Efremov, a correspondent for the press freedom organisation Institute of Mass Information (IMI) in the city of Dniepropetrovsk, was editor of the newspapers “Sobor” and “Dniepropetrovsk” and founder of the regional television station TV 11, which backs former prime minister Pavlo Lazarenko, a Kuchma opponent. He had agreed to testify at Lazarenko’s 18 August trial in the United States, on charges of “embezzlement of public funds”.
RSF called on Interior Minister Yuri Smirnov to establish the cause of the crash, in which Efremov’s car collided with a truck near the eastern town of Verkhnyodniprovsk. The organisation asked that the car be carefully examined.
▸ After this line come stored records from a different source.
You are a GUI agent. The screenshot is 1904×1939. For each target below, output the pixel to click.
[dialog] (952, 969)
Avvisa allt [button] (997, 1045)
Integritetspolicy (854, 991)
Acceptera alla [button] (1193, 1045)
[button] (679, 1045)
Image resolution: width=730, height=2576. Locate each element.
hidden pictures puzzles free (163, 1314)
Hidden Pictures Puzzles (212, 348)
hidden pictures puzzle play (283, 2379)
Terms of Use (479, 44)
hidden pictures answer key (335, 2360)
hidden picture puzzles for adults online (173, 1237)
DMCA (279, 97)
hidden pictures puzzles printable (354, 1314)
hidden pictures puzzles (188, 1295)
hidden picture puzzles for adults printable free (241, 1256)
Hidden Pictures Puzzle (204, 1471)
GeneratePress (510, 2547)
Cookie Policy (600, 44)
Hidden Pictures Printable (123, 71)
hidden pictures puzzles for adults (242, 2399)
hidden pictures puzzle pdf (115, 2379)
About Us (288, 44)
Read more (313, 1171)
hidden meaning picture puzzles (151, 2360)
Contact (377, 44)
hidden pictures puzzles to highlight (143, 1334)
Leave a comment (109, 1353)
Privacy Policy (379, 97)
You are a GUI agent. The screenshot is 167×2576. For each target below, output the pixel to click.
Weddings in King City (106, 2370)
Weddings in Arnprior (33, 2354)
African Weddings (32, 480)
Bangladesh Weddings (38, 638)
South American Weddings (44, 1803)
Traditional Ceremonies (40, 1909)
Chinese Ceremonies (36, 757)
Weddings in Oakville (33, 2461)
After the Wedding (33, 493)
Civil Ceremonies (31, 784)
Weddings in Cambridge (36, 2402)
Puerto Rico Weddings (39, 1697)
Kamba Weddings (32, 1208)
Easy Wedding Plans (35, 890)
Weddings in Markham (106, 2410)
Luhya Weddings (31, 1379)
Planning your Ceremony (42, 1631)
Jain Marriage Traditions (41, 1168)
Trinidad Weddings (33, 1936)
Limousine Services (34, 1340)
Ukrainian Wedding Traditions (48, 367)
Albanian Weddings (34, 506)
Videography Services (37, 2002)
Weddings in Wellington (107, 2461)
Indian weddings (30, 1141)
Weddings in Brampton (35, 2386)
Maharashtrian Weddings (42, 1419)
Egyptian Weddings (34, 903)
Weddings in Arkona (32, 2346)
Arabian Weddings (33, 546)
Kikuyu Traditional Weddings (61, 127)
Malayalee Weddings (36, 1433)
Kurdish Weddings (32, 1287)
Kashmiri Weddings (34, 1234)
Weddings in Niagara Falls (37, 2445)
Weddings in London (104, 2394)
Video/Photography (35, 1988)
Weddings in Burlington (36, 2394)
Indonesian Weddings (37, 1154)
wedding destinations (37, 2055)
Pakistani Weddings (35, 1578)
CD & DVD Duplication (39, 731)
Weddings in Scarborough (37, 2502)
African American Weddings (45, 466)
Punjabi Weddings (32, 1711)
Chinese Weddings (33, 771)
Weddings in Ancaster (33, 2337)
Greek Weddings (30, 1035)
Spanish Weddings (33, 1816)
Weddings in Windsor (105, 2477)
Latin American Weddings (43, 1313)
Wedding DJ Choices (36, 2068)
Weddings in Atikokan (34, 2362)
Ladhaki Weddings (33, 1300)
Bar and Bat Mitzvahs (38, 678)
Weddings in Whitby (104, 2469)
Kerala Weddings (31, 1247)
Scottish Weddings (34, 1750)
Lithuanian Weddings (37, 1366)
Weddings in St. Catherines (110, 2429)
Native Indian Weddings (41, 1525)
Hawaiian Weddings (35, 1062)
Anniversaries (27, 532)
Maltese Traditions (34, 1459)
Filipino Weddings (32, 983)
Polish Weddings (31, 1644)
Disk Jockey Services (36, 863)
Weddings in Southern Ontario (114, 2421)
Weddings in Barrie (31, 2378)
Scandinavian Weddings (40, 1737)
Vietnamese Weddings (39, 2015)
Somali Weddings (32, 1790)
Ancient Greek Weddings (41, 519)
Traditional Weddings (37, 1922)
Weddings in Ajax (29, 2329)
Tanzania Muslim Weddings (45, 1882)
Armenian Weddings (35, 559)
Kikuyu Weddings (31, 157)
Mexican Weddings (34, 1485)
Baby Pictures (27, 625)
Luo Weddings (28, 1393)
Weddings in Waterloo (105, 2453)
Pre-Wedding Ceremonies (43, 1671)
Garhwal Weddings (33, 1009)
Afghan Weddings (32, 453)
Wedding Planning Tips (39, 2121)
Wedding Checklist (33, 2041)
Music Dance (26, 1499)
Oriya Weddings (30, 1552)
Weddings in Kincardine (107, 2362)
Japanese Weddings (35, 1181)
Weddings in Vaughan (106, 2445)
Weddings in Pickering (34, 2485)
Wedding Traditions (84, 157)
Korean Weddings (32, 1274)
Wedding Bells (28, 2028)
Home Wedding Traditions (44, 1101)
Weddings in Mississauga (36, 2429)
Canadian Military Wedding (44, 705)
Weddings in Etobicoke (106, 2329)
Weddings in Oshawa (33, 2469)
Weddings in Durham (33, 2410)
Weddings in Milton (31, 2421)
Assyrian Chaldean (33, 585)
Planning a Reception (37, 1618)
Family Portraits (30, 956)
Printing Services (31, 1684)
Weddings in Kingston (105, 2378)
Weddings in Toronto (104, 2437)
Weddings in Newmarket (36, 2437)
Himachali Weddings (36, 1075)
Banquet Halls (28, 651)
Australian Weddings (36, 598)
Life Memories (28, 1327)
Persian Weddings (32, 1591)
The Interior Ministry’s local representative, Andriy Zinchuk, has been named to head the investigation.
On 13 October 2001, in the government newspaper “Golos Ukrainy”, Efremov had said he feared he would be killed because of his journalistic activities, probably in a staged road accident.
The authorities seized TV 11’s transmitters on 17 March 1999. They had closed the station on 9 March for supposed “technical reasons”, although the station’s broadcasting licence was valid until 2001 (see IFEX alert of 19 March 1999). Efremov was arrested on 13 January 1999 and jailed for two days in Dniepropetrovsk for alleged irregularities in a 1995 loan agreement involving “Sobor” (see IFEX alert of 15 January 1999). He said he had fully repaid the loan and speculated that he was arrested because TV 11 had broadcast a New Year’s message from Lazarenko instead of the message from Kuchma, which all other stations had broadcast.